The Congregation for the Doctrine of the Faith (CDF), the Vatican agency (and distant descendant of the Roman Inquisition) once led by Pope Benedict XVI, has issued a document rebuking the Leadership Conference of Women Religious, the umbrella groups that often speaks on matters of public policy for America’s 55,000 nuns. Its alleged sins include association with “radical feminists,” an unwillingness to speak out on behalf of “the church’s biblical view on family life and human sexuality” (code for opposing same-sex marriage, contraception and abortion), and most of all, its failure to follow the lead of the U.S. Conference of Catholic Bishops on controversial issues. A smaller but closely associated group founded by nuns to promote social justice, Network, was also reprimanded by CDF.
The timing of the action is interesting indeed. According to David Gibson of the Religion News Service, the investigation of LCWR was apparently initiated in 2008 and concluded in 2010, with the pope signing off on sanctions early in 2011. Hard to believe it’s a coincidence that the Vatican moved to curb the nuns for implicit insubordination against the Bishops just as the USCCB announced a big summer series of protests for “religious liberty” keyed to categorical opposition to the Obama administration’s efforts to implement a contraception coverage mandate, particularly since LCWR has been notably willing to support compromise efforts and earlier supported the health reform legislation that authorized the mandate.
Laurie Goodstein of the New York Times quotes Sr. Simone Campbell, executive director of Network, as acknowledging the political intent of the rebuke:
“I would imagine that it was our health care letter that made them mad,” Sister Campbell said. “We haven’t violated any teaching, we have just been raising questions and interpreting politics.”
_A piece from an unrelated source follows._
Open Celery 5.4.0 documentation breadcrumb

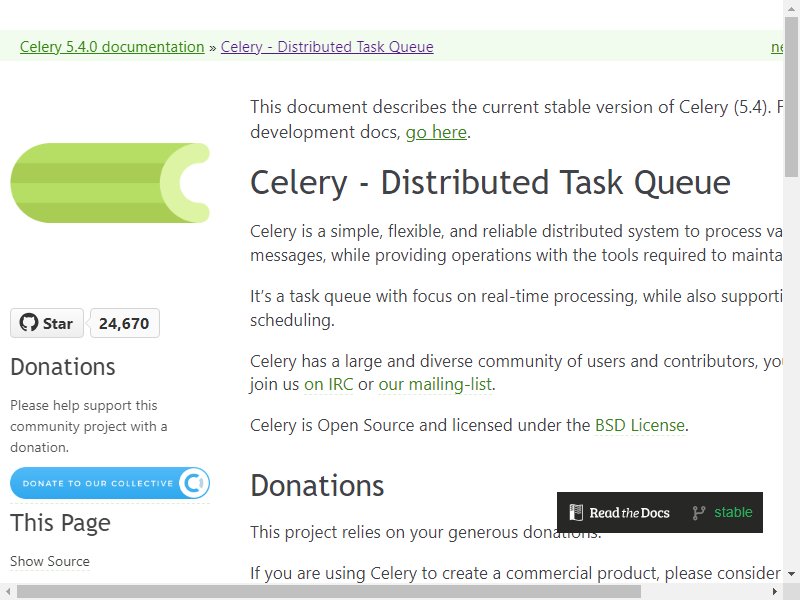pos(112,46)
It’s noteworthy that an American, former San Franciso archbishop William Cardinal Levada, now heads the CDF and issued the rebuke. And he’s clearly putting his former colleagues from the USCCB in charge of the nuns’ “rehabilitation,” reports Goodstein:
He appointed Archbishop J. Peter Sartain of Seattle to lead the process of reforming the sisters’ conference, with assistance from Bishop Thomas J. Paprocki and Bishop Leonard Blair, who was in charge of the investigation of the group.
They have been given up to five years to revise the group’s statutes, approve of every speaker at the group’s public programs and replace a handbook the group used to facilitate dialogue on matters that the Vatican said should be settled doctrine. They are also supposed to review the Leadership Conference’s links with Network and another organization, the Resource Center for Religious Life.
There’s a separate investigation, dubbed a “visitation,” also underway under Vatican auspices to examine the overall situation of “women religious” in the U.S., that could lead to other sanctions and “reforms.”
And I’d bet it’s just a matter of time until other conscientious objecters against the Bishops’ declaration of culture war, such as the Catholic Health Association (itself led by a nun, Sr. Carol Keehan) and various Catholic colleges and universities, get a taste of the lash and some sternly worded advice and direction.